Carlos Linaris

Personal information
- Full name: Carlos Orlando Linaris Velo
- Date of birth: 1951 (age 73–74)
- Place of birth: Uruguay
- Height: 1.80 m (5 ft 11 in)
- Position: Midfielder

Senior career*
- Years: Team / Apps / (Gls)
- 1968–1971: Rampla Juniors
- 1971–1973: Panathinaikos / 1 / (0)
- 1973: Rampla Juniors
- 1974–1976: Green Cross-Temuco / 81 / (11)
- 1977–1978: Lota Schwager / 58 / (12)
- 1979: Huachipato
- 1980: River Plate Montevideo
- 1981: San Lorenzo

Managerial career
- 1992–1993: Rampla Juniors
- 1993–1995: Saprissa
- 1999: River Plate Montevideo
- 1999–2000: Universidad SC
- 2000: Herediano
- 2001: Comunicaciones
- 2003: Santos de Guápiles
- 2009: Ramonense
- 2011: Cartaginés

= Carlos Linaris =

Uruguayan footballer (born 1951)

Carlos Orlando Linaris Velo (born 1951) is a Uruguayan former professional footballer who played as a midfielder.

==Playing career==
When he became 17 years he began his career playing for Rampla Juniors in the first division of Uruguay. In the club of Montevideo played for four years. In 1971 he moved in Greece to play for Panathinaikos. In 1973 he returned to Rampla Juniors and was selected from University of Uruguay playing even parties in Paris. Andrés Prieto recommended Linaris to play for Green Cross-Temuco in Chile. He played for three years between 1974 and 1976.

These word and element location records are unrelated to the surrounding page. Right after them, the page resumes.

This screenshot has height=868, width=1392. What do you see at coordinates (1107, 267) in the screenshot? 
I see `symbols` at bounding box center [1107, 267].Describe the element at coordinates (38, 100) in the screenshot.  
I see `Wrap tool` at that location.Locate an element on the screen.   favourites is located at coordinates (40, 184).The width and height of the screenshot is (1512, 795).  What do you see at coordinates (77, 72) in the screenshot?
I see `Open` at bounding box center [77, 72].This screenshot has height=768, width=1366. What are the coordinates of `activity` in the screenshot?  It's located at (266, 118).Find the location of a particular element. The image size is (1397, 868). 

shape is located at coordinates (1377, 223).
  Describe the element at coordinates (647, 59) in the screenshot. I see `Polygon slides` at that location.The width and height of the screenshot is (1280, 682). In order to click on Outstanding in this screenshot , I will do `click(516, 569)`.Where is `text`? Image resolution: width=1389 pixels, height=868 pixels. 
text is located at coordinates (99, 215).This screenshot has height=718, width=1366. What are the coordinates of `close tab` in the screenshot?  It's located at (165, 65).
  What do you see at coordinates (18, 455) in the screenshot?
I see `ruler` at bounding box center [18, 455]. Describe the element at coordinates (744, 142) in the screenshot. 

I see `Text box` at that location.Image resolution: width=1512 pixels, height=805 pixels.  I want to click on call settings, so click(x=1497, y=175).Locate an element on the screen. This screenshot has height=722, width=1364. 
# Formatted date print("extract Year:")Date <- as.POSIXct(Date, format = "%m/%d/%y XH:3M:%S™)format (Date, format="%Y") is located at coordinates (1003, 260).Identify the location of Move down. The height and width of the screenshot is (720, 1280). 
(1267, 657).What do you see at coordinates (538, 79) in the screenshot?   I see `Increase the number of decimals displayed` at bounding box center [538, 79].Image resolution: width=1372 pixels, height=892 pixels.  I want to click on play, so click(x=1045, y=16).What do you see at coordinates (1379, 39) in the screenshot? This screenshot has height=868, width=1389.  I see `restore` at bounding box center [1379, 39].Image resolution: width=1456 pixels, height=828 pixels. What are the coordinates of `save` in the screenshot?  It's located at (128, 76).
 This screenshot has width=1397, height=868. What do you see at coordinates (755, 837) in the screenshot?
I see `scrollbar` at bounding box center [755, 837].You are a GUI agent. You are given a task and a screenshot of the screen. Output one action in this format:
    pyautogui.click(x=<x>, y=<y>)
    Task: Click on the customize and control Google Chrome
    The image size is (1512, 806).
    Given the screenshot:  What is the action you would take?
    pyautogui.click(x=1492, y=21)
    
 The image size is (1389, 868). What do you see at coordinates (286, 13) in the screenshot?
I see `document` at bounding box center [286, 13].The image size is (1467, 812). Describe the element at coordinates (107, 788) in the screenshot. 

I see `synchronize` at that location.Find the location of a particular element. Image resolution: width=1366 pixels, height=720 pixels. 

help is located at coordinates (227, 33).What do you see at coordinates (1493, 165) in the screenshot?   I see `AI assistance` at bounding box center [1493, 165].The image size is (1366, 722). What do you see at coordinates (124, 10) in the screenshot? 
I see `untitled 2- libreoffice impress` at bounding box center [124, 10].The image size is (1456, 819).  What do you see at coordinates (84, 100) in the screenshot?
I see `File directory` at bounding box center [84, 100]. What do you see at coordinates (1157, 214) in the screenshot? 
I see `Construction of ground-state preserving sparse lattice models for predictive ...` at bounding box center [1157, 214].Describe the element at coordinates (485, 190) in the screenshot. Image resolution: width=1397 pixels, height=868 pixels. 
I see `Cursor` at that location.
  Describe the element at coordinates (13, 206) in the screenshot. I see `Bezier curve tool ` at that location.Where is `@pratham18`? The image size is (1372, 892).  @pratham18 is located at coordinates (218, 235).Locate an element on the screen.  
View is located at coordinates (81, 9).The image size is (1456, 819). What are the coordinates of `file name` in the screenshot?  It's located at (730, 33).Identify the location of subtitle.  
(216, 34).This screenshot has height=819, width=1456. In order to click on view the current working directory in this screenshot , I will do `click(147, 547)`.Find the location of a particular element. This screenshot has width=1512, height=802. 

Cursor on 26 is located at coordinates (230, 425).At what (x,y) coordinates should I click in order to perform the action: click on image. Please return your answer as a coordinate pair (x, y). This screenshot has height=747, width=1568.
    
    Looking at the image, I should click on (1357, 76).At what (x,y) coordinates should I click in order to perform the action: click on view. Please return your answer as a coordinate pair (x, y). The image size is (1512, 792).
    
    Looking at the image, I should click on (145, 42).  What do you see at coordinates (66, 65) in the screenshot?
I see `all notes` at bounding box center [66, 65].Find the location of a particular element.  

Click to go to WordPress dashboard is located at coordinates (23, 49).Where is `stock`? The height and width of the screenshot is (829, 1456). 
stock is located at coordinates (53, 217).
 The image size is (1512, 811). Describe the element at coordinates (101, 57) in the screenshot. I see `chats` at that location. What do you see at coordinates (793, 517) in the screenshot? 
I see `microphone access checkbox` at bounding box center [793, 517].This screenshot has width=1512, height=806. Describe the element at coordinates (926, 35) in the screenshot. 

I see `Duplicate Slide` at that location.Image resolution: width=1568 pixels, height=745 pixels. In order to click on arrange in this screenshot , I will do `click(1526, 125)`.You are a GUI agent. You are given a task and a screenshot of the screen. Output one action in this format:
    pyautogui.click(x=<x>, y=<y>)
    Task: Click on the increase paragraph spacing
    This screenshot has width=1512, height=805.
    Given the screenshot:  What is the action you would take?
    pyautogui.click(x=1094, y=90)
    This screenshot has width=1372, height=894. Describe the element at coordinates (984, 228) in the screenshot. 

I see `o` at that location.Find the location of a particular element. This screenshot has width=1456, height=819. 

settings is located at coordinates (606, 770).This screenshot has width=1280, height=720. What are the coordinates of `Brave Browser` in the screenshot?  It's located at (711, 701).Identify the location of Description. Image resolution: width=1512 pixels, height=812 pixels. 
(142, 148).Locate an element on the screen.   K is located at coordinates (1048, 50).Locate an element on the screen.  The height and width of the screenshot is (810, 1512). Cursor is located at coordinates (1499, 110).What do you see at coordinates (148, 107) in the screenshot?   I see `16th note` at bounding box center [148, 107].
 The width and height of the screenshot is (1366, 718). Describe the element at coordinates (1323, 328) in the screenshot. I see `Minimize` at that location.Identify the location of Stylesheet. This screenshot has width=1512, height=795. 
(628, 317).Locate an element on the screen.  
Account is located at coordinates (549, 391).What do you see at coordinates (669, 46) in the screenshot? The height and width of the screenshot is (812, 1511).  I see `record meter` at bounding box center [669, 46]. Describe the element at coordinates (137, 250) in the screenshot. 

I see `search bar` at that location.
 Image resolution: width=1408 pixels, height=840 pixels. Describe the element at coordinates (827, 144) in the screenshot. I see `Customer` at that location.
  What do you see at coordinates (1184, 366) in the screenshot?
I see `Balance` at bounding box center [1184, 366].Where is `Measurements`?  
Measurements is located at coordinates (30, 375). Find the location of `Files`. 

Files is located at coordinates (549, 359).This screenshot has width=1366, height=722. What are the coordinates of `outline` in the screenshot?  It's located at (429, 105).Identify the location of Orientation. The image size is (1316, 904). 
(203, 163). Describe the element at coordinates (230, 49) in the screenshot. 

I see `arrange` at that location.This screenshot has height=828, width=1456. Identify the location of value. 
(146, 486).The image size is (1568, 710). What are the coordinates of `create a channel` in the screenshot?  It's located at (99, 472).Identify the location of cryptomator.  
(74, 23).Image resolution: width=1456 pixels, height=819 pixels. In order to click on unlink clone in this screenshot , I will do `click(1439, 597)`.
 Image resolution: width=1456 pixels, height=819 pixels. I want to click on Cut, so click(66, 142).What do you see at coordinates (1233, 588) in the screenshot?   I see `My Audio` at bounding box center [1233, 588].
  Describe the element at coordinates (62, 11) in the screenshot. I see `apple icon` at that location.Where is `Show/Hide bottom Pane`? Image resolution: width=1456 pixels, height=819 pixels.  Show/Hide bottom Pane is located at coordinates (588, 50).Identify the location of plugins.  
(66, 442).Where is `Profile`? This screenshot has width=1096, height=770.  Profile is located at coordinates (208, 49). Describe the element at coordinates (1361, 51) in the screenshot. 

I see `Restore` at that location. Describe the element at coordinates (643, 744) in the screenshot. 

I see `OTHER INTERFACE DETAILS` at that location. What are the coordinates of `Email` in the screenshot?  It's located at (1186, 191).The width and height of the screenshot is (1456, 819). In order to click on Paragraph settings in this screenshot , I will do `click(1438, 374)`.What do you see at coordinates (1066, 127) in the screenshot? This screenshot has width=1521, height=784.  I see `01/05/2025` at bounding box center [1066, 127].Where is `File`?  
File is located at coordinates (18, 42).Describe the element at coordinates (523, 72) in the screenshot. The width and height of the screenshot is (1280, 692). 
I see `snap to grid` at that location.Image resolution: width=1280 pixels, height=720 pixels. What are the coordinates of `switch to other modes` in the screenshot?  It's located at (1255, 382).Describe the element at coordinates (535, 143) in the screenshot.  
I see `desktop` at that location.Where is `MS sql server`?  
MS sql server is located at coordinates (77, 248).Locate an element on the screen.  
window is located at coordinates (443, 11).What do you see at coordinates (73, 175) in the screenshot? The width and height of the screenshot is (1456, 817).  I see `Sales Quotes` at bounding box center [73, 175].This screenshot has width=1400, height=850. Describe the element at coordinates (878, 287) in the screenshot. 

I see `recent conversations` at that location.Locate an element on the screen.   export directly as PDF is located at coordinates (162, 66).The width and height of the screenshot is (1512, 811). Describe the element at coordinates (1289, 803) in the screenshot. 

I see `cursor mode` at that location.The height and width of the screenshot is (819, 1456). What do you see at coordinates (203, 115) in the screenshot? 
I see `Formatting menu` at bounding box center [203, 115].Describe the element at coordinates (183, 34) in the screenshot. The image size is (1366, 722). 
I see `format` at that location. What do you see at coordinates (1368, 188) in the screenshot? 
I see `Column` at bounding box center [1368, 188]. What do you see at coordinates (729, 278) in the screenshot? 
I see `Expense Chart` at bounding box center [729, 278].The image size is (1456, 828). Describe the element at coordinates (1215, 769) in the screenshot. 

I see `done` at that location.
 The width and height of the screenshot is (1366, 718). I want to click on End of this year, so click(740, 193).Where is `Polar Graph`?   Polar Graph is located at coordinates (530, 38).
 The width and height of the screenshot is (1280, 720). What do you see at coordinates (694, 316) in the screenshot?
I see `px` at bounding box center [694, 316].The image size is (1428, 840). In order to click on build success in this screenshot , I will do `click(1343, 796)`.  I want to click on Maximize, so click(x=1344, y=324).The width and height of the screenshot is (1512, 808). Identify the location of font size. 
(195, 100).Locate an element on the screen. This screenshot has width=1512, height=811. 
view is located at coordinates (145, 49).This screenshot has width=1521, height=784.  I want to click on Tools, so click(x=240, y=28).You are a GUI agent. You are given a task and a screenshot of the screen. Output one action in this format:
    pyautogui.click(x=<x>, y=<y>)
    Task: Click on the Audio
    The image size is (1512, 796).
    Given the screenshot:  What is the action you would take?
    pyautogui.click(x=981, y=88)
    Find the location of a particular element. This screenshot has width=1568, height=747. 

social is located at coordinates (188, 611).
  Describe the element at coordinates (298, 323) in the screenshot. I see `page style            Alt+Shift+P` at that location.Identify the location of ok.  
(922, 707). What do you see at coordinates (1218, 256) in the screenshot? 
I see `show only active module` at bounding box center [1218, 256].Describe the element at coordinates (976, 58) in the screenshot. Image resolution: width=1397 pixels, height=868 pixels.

Next year he played for Lota Schwager, requested by Vicente Cantatore and he made his debut on 6 February for the Copa Chile against Huachipato. The 6th place in the first division was the best run in the team's history and Linaris was one of the best players of the coal team. The following year participated in almost all the games of Lota Schwager and was also scored three goals against Rangers de Talca. Following Lota Schwager, he played for Huachipato.

He ended his career with River Plate Montevideo and San Lorenzo.

==Managerial career==
Linaris started a career as coach at youth level in his homeland and, subsequently, he led Rampla Juniors.

Linaris developed a Coach career in Costa Rica where he has been coach of Deportivo Saprissa, Santos de Guápiles, Herediano and Cartaginés. With Saprissa he played in the final of the Inter-American Cup against Universidad Católica.